Repeat exactly what runs from the line containing "The width and height of the screenshot is (549, 646)." through the last line of the material below. Do not copy the pictures.

§ **INPUT DATA**:

-=-=-

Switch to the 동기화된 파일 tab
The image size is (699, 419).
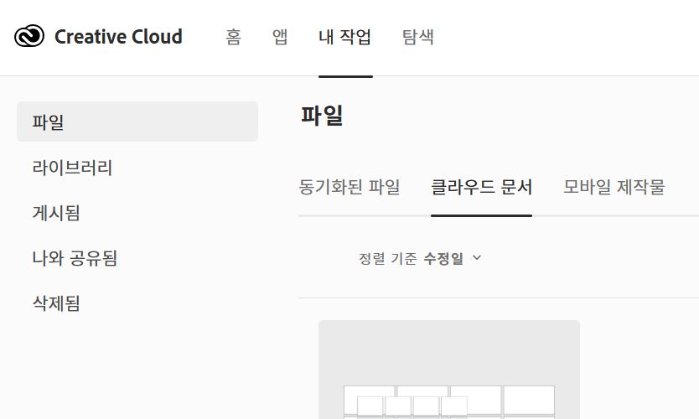[350, 187]
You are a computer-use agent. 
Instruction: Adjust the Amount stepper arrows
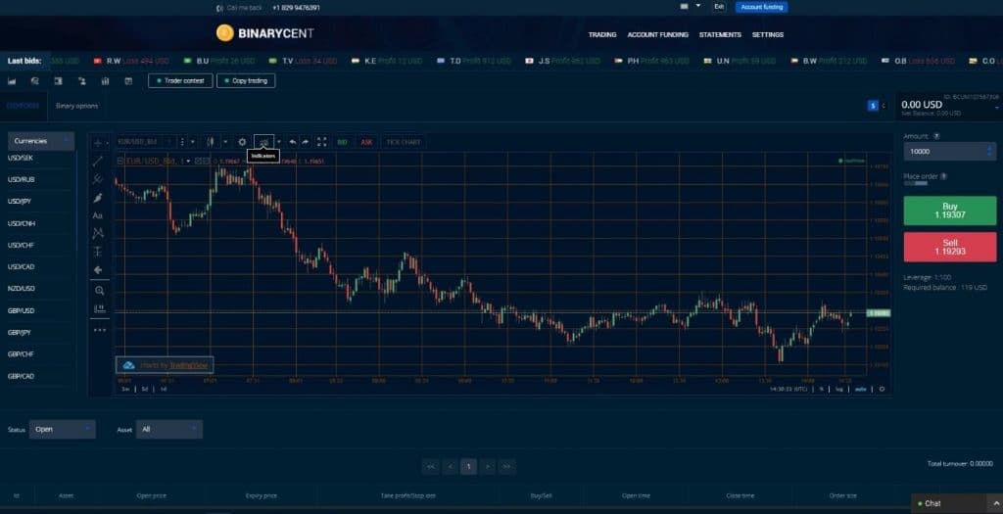(990, 152)
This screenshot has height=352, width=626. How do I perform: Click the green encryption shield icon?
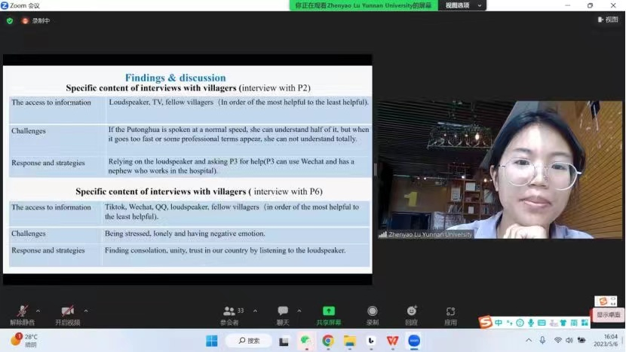click(x=10, y=20)
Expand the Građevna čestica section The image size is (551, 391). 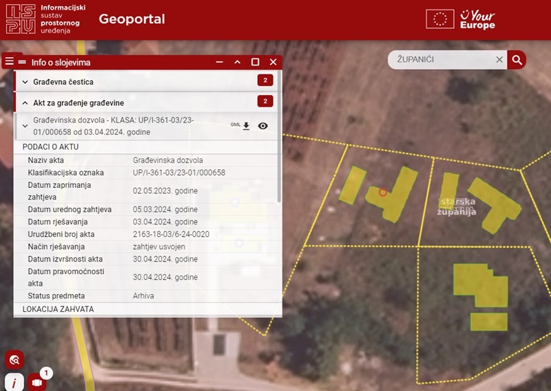25,82
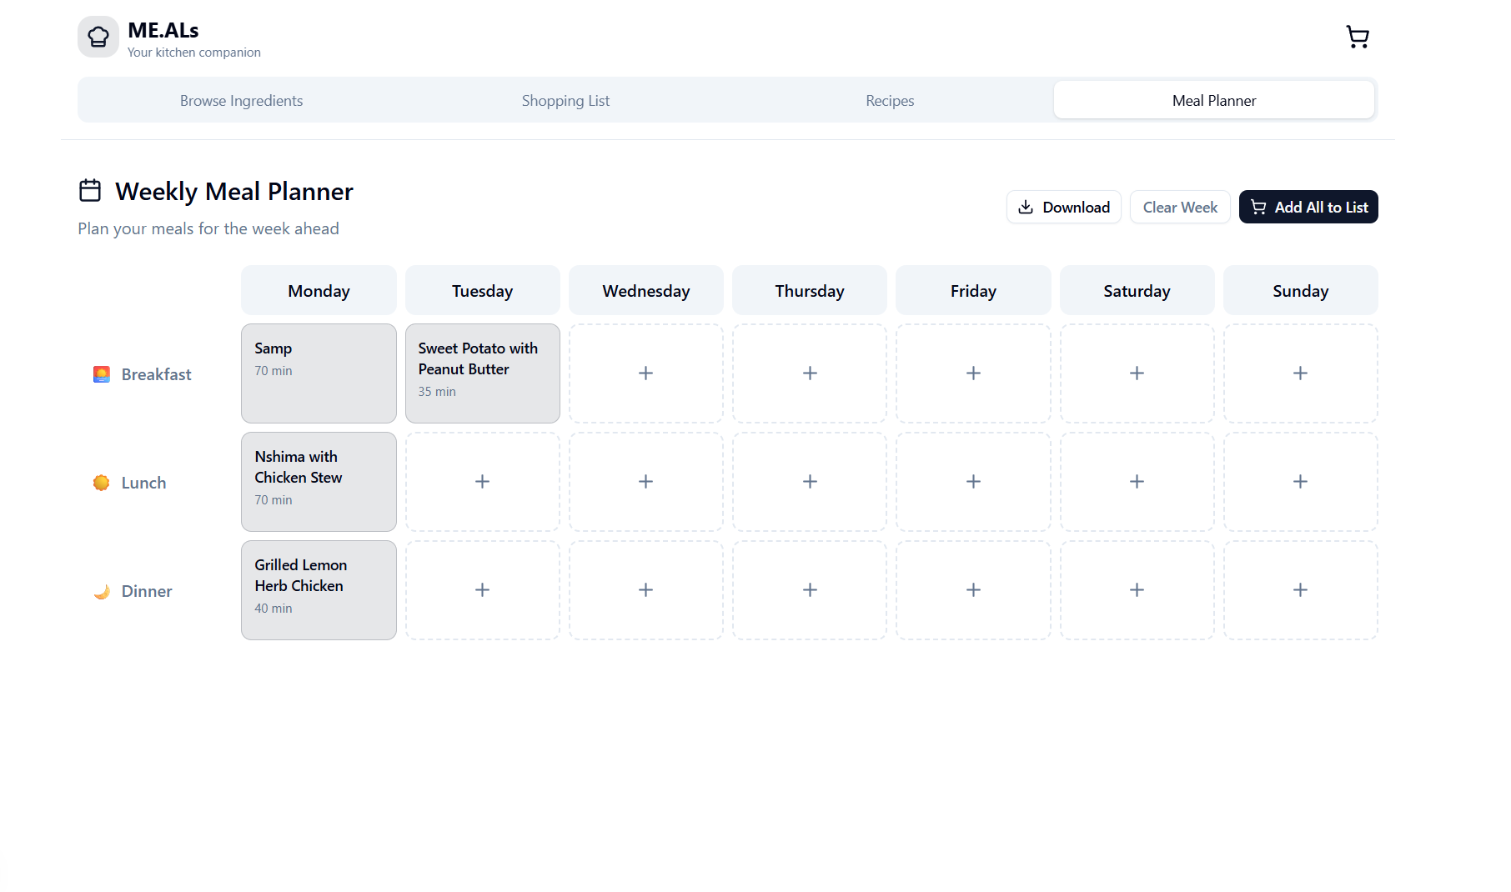Add Wednesday breakfast with plus icon
The height and width of the screenshot is (892, 1511).
click(645, 373)
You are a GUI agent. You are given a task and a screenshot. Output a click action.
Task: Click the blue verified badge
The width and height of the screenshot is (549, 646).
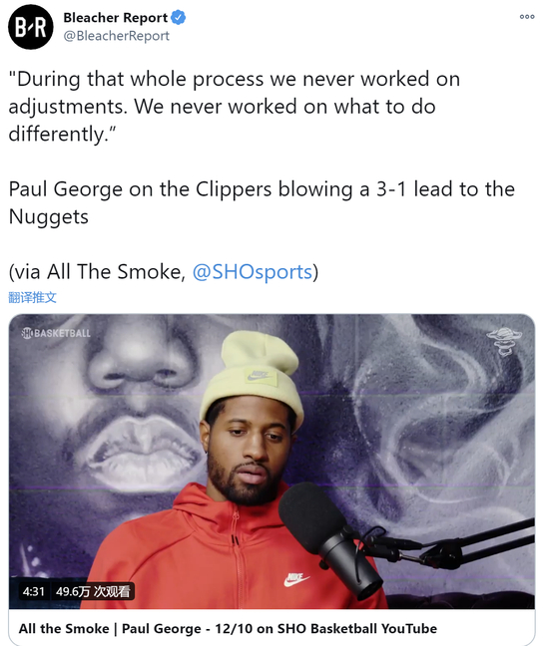point(179,18)
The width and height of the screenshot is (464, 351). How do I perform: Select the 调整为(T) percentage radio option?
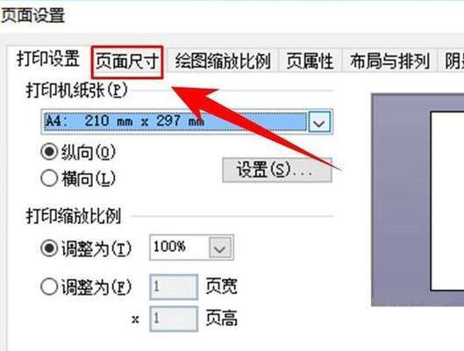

-=-=-

§ **FINISHED TASK**:
The width and height of the screenshot is (549, 646).
point(179,18)
The width and height of the screenshot is (464, 351). How do I perform: Select the 调整为(T) percentage radio option?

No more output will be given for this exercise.